Architecture & Planning: I started by describing what I wanted to build: "a terminal portfolio generator with YAML config, GitHub Gist integration, and interactive keyboard navigation." Copilot CLI helped me think through the architecture, suggesting the component structure, the data flow from YAML → Zod validation → React/Ink rendering, and the theme system design.

Scaffolding at Speed: Copilot CLI generated the entire project scaffolding: package.json with ESM config, tsconfig.json with the right JSX settings for Ink, directory structure, and all the initial boilerplate. What would have taken 30+ minutes of documentation-reading was done in seconds.

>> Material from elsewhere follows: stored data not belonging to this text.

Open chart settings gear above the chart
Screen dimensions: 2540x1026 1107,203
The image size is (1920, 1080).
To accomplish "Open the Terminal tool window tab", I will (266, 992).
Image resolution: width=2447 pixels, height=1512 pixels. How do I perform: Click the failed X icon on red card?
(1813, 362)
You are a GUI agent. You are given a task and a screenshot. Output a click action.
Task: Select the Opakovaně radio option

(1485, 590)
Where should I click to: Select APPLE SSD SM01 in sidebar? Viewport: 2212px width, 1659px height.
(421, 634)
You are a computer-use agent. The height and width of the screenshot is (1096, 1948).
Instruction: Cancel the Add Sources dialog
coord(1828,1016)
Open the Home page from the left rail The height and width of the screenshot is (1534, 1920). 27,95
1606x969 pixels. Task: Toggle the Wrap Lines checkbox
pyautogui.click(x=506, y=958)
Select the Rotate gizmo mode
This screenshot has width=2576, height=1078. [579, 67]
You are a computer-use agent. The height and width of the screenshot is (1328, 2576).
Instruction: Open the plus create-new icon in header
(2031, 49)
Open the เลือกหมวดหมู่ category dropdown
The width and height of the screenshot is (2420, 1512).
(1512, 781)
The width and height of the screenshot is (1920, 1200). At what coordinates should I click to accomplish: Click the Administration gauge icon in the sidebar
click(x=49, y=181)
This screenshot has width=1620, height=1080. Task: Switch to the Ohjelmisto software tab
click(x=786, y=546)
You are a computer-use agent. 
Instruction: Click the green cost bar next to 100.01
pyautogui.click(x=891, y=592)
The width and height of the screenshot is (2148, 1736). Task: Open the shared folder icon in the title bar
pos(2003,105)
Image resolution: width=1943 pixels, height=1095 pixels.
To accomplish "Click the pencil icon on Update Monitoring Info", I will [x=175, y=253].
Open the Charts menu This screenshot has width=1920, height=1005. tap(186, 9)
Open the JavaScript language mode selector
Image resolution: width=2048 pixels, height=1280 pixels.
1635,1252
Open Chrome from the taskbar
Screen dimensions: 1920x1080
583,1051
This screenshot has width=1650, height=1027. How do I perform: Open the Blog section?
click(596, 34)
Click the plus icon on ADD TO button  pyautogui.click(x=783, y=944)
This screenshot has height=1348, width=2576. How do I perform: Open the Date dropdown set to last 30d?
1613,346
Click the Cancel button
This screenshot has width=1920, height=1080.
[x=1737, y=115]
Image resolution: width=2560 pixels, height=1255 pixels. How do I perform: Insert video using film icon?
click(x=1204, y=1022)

Component Development: Each Ink component (Header, Skills, Experience, Projects, etc.) was built with Copilot CLI's assistance. It understood the Ink/React paradigm and generated proper TSX components with the right imports, hooks, and rendering patterns. The progress bar visualization in Skills and the timeline layout in Experience were particularly impressive. Copilot CLI suggested the Unicode block characters (█░) and pipe characters () that make the terminal UI feel polished.

The Tricky Parts: Copilot CLI was especially valuable for:

  • Zod schema design, it suggested the right schema structure with optional fields, URL validation, and min/max constraints for skill levels
  • GitHub Gist API integration, it knew the exact API endpoints and response shapes for fetching user gists
  • Ink v4+ ESM setup, navigating the ESM-only configuration with React JSX transform settings is notoriously tricky, and Copilot CLI got it right
  • Commander subcommands, setting up init as a subcommand with view as the default required careful Commander configuration

Debugging & Polish: When I hit runtime errors (like Ink's strict "text must be inside <Text>" rule), Copilot CLI quickly identified the issue and suggested the fix. It also helped me refactor the App component to properly separate the theme provider from the inner content that needs theme access.

Impact on Development

GitHub Copilot CLI 2

Building clifolio with Copilot CLI felt like pair programming with someone who deeply understands the entire Node.js/TypeScript/React ecosystem. The entire project, from zero to a fully functional, polished CLI with 5 themes, 9 components, keyboard navigation, animations, GitHub Gist integration, and interactive scaffolding was built in a single session.

The biggest win was confidence: Copilot CLI didn't just write code, it helped me make informed decisions about architecture, library choices, and edge cases I hadn't considered (like GitHub API rate limiting, Zod error formatting, and ESM compatibility).